- Problem requirements -
For the material that follows, state the number of lines where "swatch" occurs, and add nothing.

○ ○ ○ ○

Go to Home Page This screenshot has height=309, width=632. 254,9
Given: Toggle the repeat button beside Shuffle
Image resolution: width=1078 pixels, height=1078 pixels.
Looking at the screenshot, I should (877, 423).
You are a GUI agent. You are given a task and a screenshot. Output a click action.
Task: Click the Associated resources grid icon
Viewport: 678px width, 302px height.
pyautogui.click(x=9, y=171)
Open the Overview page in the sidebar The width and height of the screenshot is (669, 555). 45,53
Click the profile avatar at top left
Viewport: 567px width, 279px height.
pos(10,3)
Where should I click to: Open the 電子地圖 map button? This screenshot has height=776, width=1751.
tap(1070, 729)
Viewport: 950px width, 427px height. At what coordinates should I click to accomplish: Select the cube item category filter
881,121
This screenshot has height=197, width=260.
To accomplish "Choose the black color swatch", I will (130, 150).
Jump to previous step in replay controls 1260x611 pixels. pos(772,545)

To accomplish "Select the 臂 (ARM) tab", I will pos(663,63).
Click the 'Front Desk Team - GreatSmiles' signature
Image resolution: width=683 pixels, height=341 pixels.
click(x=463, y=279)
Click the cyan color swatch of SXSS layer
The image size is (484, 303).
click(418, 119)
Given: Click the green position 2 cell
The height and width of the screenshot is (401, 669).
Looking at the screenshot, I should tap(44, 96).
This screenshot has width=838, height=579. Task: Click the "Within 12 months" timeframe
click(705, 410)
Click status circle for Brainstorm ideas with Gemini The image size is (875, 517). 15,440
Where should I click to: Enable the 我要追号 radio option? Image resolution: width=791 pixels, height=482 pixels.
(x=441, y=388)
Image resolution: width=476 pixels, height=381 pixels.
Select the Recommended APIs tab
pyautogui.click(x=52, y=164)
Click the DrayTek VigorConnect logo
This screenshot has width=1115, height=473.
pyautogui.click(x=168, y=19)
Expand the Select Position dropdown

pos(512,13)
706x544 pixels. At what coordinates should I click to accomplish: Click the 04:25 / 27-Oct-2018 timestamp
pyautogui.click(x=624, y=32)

○ ○ ○ ○

- Answer -
2